_AVAILABLE RECORDS:_
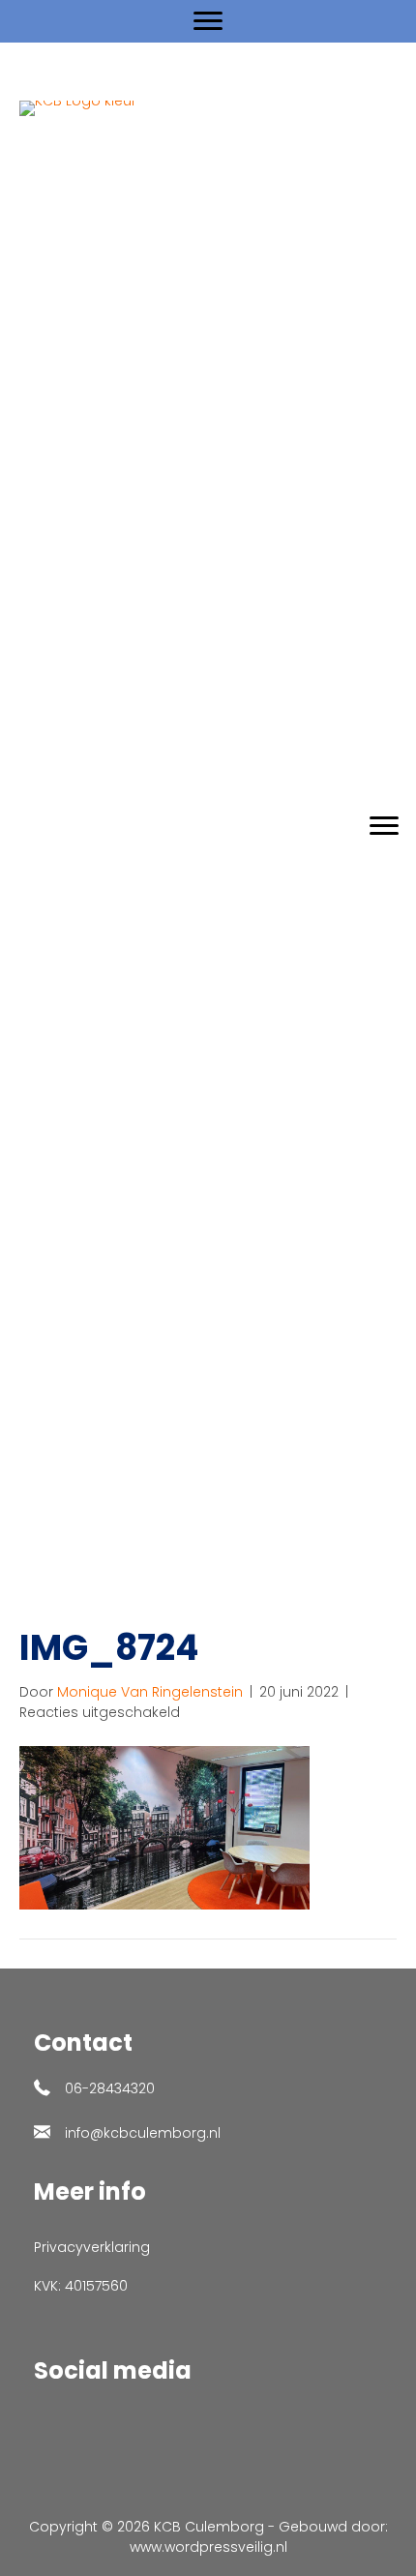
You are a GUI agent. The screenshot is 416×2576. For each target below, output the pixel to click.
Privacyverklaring (92, 2247)
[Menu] (208, 21)
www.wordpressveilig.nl (208, 2547)
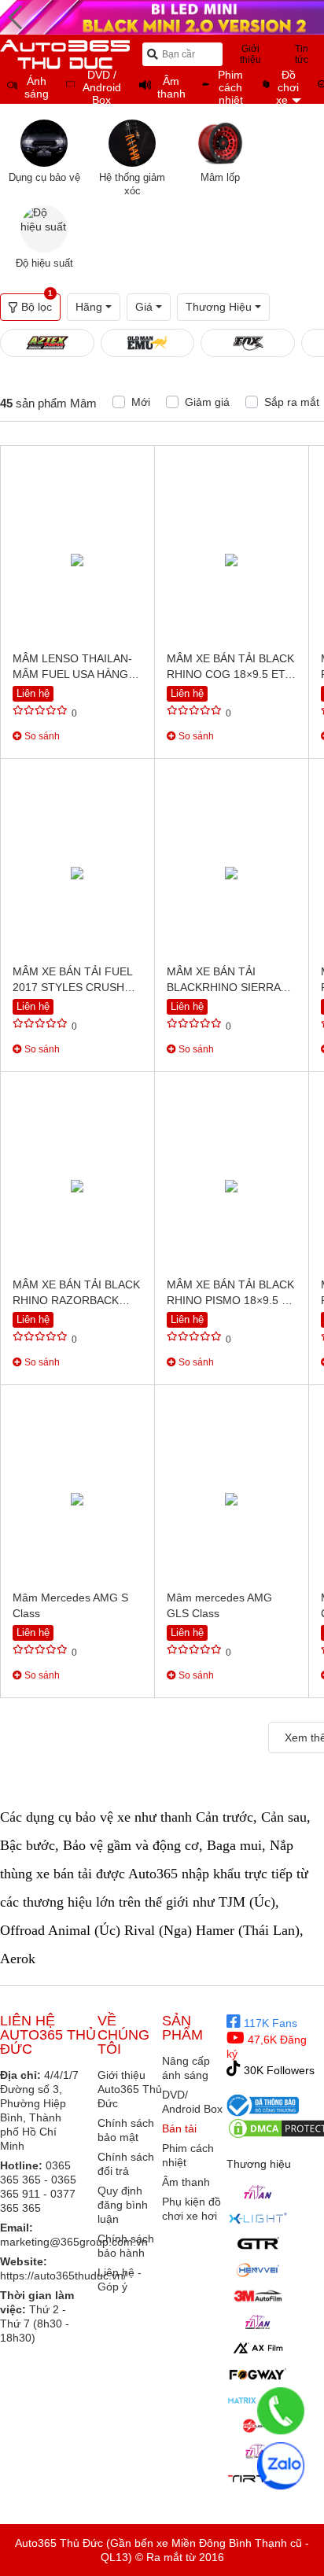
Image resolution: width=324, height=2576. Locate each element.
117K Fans (269, 2023)
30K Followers (278, 2070)
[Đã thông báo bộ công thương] (262, 2105)
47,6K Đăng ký (266, 2046)
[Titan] (257, 2192)
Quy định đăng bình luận (123, 2204)
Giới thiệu (250, 54)
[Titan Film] (257, 2322)
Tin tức (301, 54)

_EXERCISE DETAILS:_ Leave the pictures out, and print every line of the listing exactly as written.

_TASK ANSWER:_
You are a GUI agent. The screenshot is 416×2576. For each target below, output the pixel to click.
Privacyverklaring (92, 2247)
[Menu] (208, 21)
www.wordpressveilig.nl (208, 2547)
Image resolution: width=324, height=2576. Locate each element.
117K Fans (269, 2023)
30K Followers (278, 2070)
[Đã thông báo bộ công thương] (262, 2105)
47,6K Đăng ký (266, 2046)
[Titan] (257, 2192)
Quy định đăng bình luận (123, 2204)
Giới thiệu (250, 54)
[Titan Film] (257, 2322)
Tin tức (301, 54)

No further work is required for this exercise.